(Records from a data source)
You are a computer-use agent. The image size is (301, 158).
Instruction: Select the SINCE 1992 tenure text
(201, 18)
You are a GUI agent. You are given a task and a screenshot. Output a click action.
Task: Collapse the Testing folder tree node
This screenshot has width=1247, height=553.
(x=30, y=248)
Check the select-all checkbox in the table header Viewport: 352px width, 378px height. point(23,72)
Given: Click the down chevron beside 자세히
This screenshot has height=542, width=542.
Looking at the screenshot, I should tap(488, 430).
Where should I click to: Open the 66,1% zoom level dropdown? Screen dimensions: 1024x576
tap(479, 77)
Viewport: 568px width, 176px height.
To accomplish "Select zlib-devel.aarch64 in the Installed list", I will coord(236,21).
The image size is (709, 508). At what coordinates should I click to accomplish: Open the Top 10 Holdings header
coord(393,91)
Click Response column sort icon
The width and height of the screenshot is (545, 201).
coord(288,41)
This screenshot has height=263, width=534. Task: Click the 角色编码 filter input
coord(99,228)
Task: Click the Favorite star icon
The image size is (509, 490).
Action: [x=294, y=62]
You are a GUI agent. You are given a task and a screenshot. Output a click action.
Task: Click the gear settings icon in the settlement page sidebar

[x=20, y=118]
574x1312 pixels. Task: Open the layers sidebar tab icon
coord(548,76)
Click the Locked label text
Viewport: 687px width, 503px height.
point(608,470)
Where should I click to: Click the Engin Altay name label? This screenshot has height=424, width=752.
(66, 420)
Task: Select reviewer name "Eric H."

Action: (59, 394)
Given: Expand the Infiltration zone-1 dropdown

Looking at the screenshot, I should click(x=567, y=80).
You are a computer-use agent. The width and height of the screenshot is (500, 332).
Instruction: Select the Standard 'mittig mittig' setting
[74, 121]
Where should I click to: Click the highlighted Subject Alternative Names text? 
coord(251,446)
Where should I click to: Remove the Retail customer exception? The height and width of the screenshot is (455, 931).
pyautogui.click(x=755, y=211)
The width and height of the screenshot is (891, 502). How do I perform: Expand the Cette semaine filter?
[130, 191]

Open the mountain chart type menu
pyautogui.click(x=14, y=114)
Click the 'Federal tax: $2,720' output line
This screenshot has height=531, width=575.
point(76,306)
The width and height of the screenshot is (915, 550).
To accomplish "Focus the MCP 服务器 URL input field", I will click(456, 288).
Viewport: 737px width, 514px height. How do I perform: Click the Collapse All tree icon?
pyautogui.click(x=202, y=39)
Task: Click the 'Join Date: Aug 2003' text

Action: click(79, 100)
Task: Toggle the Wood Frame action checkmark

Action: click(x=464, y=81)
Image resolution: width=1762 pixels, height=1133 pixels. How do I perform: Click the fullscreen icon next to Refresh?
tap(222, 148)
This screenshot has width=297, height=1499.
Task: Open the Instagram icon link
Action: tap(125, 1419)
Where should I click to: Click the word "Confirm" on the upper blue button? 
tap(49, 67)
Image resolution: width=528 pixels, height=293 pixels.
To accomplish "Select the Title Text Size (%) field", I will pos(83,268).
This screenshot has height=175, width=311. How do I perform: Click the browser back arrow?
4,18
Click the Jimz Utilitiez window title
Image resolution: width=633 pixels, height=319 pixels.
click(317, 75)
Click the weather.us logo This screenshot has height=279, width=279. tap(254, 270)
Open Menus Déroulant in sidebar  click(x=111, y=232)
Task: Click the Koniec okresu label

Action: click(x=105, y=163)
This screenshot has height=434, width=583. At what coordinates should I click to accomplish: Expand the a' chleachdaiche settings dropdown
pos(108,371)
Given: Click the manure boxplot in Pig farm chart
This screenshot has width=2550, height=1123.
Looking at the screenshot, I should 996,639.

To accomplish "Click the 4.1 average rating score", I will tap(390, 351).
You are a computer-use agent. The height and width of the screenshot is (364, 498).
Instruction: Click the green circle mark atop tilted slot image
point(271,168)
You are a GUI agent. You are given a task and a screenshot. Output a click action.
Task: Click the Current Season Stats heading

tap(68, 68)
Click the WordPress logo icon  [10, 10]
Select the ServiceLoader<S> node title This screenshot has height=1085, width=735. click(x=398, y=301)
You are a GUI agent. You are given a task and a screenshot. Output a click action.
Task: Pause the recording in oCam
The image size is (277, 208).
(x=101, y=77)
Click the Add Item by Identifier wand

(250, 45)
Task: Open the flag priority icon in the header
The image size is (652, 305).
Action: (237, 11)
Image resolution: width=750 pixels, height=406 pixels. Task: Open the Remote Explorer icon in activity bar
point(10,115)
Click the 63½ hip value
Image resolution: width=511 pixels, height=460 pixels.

▶ **Task details**:
Produce a word-for-word restatement of all the records.

▶ **Response to this task**:
You are a computer-use agent. The image size is (301, 158).
Instruction: Select the SINCE 1992 tenure text
(201, 18)
You are a GUI agent. You are given a task and a screenshot. Output a click action.
Task: Collapse the Testing folder tree node
This screenshot has width=1247, height=553.
(x=30, y=248)
Check the select-all checkbox in the table header Viewport: 352px width, 378px height. point(23,72)
Given: Click the down chevron beside 자세히
This screenshot has height=542, width=542.
Looking at the screenshot, I should tap(488, 430).
Where should I click to: Open the 66,1% zoom level dropdown? Screen dimensions: 1024x576
tap(479, 77)
Viewport: 568px width, 176px height.
To accomplish "Select zlib-devel.aarch64 in the Installed list", I will coord(236,21).
The image size is (709, 508). At what coordinates should I click to accomplish: Open the Top 10 Holdings header
coord(393,91)
Click Response column sort icon
The width and height of the screenshot is (545, 201).
coord(288,41)
This screenshot has height=263, width=534. Task: Click the 角色编码 filter input
coord(99,228)
Task: Click the Favorite star icon
The image size is (509, 490).
Action: [x=294, y=62]
You are a GUI agent. You are given a task and a screenshot. Output a click action.
Task: Click the gear settings icon in the settlement page sidebar

[x=20, y=118]
574x1312 pixels. Task: Open the layers sidebar tab icon
coord(548,76)
Click the Locked label text
Viewport: 687px width, 503px height.
point(608,470)
Where should I click to: Click the Engin Altay name label? This screenshot has height=424, width=752.
(66, 420)
Task: Select reviewer name "Eric H."

Action: (59, 394)
Given: Expand the Infiltration zone-1 dropdown

Looking at the screenshot, I should click(x=567, y=80).
You are a computer-use agent. The width and height of the screenshot is (500, 332).
Instruction: Select the Standard 'mittig mittig' setting
[74, 121]
Where should I click to: Click the highlighted Subject Alternative Names text? 
coord(251,446)
Where should I click to: Remove the Retail customer exception? The height and width of the screenshot is (455, 931).
pyautogui.click(x=755, y=211)
The width and height of the screenshot is (891, 502). How do I perform: Expand the Cette semaine filter?
[130, 191]

Open the mountain chart type menu
pyautogui.click(x=14, y=114)
Click the 'Federal tax: $2,720' output line
This screenshot has height=531, width=575.
point(76,306)
The width and height of the screenshot is (915, 550).
To accomplish "Focus the MCP 服务器 URL input field", I will click(456, 288).
Viewport: 737px width, 514px height. How do I perform: Click the Collapse All tree icon?
pyautogui.click(x=202, y=39)
Task: Click the 'Join Date: Aug 2003' text

Action: click(79, 100)
Task: Toggle the Wood Frame action checkmark

Action: click(x=464, y=81)
Image resolution: width=1762 pixels, height=1133 pixels. How do I perform: Click the fullscreen icon next to Refresh?
tap(222, 148)
This screenshot has width=297, height=1499.
Task: Open the Instagram icon link
Action: tap(125, 1419)
Where should I click to: Click the word "Confirm" on the upper blue button? 
tap(49, 67)
Image resolution: width=528 pixels, height=293 pixels.
To accomplish "Select the Title Text Size (%) field", I will pos(83,268).
This screenshot has height=175, width=311. How do I perform: Click the browser back arrow?
4,18
Click the Jimz Utilitiez window title
Image resolution: width=633 pixels, height=319 pixels.
click(317, 75)
Click the weather.us logo This screenshot has height=279, width=279. tap(254, 270)
Open Menus Déroulant in sidebar  click(x=111, y=232)
Task: Click the Koniec okresu label

Action: click(x=105, y=163)
This screenshot has height=434, width=583. At what coordinates should I click to accomplish: Expand the a' chleachdaiche settings dropdown
pos(108,371)
Given: Click the manure boxplot in Pig farm chart
This screenshot has width=2550, height=1123.
Looking at the screenshot, I should 996,639.

To accomplish "Click the 4.1 average rating score", I will tap(390, 351).
You are a computer-use agent. The height and width of the screenshot is (364, 498).
Instruction: Click the green circle mark atop tilted slot image
point(271,168)
You are a GUI agent. You are given a task and a screenshot. Output a click action.
Task: Click the Current Season Stats heading

tap(68, 68)
Click the WordPress logo icon  [10, 10]
Select the ServiceLoader<S> node title This screenshot has height=1085, width=735. click(x=398, y=301)
You are a GUI agent. You are given a task and a screenshot. Output a click action.
Task: Pause the recording in oCam
The image size is (277, 208).
(x=101, y=77)
Click the Add Item by Identifier wand

(250, 45)
Task: Open the flag priority icon in the header
The image size is (652, 305).
Action: (237, 11)
Image resolution: width=750 pixels, height=406 pixels. Task: Open the Remote Explorer icon in activity bar
point(10,115)
Click the 63½ hip value
Image resolution: width=511 pixels, height=460 pixels.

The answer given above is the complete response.